» **Listed records**
═══

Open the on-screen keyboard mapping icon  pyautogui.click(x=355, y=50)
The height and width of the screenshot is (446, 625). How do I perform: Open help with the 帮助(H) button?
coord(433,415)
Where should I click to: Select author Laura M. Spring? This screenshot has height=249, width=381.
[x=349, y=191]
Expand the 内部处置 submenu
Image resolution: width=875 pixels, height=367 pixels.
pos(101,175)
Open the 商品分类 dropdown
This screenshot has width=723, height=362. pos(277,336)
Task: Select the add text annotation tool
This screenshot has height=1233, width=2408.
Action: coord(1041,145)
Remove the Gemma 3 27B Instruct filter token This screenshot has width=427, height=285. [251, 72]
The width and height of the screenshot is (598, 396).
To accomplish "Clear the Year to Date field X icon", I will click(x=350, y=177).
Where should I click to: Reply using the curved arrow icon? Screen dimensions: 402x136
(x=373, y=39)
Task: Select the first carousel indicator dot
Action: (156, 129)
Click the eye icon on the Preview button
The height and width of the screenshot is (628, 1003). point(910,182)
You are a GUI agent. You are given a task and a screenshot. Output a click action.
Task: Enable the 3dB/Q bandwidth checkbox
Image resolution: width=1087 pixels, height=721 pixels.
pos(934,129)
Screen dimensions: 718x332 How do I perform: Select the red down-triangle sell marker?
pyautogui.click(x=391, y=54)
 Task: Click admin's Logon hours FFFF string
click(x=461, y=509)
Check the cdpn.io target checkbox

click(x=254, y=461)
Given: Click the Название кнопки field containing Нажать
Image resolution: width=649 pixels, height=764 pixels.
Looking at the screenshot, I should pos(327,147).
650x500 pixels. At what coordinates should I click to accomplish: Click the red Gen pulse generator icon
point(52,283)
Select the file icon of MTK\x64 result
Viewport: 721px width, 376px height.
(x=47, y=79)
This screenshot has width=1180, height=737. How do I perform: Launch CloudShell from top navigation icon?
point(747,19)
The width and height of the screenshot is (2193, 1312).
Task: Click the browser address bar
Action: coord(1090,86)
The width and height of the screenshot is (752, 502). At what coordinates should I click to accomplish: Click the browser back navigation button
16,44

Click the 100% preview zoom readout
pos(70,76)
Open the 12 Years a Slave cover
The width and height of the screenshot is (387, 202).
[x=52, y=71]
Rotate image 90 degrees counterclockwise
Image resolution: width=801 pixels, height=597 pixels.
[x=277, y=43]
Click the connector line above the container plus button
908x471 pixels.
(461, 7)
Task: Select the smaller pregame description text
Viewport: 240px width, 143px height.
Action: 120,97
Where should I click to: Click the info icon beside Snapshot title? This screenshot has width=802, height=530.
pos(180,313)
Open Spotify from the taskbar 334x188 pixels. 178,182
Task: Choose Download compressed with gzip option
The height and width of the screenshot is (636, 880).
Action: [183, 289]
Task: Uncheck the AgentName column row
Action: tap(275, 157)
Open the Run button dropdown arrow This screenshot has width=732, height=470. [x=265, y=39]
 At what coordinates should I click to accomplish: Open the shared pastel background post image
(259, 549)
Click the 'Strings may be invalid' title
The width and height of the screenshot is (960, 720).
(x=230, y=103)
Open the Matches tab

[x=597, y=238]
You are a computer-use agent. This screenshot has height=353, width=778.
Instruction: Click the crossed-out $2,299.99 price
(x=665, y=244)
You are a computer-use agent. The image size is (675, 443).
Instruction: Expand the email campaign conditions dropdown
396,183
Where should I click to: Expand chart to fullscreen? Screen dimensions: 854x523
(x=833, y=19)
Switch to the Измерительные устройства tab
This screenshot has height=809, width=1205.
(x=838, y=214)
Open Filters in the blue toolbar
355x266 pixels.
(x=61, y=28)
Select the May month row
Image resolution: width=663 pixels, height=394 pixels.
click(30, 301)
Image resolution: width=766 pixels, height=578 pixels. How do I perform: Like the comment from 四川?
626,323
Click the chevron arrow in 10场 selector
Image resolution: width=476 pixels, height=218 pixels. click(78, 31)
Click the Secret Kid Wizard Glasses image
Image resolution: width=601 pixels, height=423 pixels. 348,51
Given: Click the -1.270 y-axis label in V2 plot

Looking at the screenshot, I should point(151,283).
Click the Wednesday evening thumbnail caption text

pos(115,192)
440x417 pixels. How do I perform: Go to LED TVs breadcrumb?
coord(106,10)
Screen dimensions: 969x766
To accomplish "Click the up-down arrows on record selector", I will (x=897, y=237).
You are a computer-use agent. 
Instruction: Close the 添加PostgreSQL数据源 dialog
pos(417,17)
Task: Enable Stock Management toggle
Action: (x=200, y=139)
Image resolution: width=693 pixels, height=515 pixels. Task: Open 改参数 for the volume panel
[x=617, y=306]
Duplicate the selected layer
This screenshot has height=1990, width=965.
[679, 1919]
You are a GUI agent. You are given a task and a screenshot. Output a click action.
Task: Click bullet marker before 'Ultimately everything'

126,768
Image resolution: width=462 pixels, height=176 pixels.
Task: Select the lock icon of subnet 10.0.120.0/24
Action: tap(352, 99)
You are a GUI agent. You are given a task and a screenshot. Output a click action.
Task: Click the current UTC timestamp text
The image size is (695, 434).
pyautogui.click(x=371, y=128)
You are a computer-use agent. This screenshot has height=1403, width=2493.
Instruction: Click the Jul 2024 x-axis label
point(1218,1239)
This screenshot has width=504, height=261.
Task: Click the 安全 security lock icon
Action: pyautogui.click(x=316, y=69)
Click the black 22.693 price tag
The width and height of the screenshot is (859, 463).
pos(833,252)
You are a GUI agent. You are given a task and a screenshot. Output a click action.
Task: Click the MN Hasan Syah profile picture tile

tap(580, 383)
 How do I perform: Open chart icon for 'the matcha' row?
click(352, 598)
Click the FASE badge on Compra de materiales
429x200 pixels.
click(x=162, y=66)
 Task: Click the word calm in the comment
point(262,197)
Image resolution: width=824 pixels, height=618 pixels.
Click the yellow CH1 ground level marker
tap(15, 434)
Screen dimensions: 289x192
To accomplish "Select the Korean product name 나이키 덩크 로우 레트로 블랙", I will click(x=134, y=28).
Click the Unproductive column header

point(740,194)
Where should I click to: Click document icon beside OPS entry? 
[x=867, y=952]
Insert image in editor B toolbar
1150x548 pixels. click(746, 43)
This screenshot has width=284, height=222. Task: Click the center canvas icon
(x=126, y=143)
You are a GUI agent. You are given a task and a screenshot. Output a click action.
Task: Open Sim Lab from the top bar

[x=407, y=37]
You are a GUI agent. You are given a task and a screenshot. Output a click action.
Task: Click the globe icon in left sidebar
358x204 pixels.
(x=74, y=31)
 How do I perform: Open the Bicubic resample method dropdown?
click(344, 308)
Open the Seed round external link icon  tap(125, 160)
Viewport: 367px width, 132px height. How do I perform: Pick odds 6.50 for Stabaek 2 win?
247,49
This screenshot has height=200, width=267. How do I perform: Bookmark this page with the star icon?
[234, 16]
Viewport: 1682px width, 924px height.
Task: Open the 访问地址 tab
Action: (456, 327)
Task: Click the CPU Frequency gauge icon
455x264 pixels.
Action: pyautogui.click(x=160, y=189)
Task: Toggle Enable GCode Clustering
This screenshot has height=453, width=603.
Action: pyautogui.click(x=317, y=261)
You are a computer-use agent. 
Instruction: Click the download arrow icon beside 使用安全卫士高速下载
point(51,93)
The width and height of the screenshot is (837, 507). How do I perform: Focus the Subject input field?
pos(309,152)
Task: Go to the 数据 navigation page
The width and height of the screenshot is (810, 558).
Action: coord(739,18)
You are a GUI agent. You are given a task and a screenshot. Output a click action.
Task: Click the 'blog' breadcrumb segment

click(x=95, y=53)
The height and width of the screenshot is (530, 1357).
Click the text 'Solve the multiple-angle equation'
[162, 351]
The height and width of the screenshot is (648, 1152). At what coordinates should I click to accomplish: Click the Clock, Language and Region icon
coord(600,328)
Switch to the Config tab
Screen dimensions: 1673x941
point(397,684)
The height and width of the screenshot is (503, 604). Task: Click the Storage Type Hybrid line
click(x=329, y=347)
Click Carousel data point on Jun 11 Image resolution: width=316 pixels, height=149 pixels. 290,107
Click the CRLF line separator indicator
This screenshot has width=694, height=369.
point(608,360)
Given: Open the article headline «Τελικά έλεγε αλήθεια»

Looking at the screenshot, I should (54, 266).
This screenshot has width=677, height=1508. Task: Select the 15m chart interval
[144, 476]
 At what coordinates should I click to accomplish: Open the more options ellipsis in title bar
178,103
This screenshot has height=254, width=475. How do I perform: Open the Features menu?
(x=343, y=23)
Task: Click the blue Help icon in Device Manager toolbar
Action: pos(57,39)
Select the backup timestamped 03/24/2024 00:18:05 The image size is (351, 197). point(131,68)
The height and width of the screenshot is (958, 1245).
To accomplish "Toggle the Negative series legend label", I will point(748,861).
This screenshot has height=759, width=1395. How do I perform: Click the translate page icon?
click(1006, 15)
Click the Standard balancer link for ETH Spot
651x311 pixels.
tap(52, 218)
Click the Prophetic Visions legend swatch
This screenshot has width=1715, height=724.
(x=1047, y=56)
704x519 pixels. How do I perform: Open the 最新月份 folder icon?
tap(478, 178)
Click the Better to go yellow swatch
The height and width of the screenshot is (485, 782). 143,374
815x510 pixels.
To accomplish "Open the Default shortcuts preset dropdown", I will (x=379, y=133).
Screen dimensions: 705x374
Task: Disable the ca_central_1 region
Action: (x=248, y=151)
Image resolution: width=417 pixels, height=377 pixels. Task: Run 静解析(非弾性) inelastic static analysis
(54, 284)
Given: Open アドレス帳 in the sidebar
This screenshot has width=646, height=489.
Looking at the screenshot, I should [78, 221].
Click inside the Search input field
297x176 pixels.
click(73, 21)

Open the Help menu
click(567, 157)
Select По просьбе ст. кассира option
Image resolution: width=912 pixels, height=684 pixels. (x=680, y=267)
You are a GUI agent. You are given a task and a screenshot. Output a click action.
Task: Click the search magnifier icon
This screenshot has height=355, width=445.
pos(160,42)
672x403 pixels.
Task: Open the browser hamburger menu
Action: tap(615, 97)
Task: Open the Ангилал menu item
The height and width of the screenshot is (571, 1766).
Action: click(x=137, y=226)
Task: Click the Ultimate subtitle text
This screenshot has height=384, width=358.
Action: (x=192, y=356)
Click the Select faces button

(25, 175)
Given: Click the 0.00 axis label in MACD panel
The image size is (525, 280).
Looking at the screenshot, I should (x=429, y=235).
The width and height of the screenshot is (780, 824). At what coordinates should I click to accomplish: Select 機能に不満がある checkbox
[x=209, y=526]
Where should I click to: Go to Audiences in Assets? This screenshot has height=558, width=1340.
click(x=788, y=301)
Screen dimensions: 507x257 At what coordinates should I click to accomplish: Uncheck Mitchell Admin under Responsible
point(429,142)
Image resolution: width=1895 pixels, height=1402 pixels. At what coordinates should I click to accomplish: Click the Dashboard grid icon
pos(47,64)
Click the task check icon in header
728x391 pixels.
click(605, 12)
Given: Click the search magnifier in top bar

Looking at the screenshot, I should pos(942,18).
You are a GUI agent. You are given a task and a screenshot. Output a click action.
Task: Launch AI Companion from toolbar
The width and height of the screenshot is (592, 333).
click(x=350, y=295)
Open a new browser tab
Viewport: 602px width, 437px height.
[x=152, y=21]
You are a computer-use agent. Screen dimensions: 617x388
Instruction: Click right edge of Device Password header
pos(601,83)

═══

» **What you need to do**
Please reproduce the data from the line with "This screenshot has width=677, height=1508." up to and including the line with "Select the backup", changing nothing.

» **Output**
This screenshot has width=677, height=1508. Task: Select the 15m chart interval
[144, 476]
 At what coordinates should I click to accomplish: Open the more options ellipsis in title bar
178,103
This screenshot has height=254, width=475. How do I perform: Open the Features menu?
(x=343, y=23)
Task: Click the blue Help icon in Device Manager toolbar
Action: pos(57,39)
Select the backup timestamped 03/24/2024 00:18:05 The image size is (351, 197). point(131,68)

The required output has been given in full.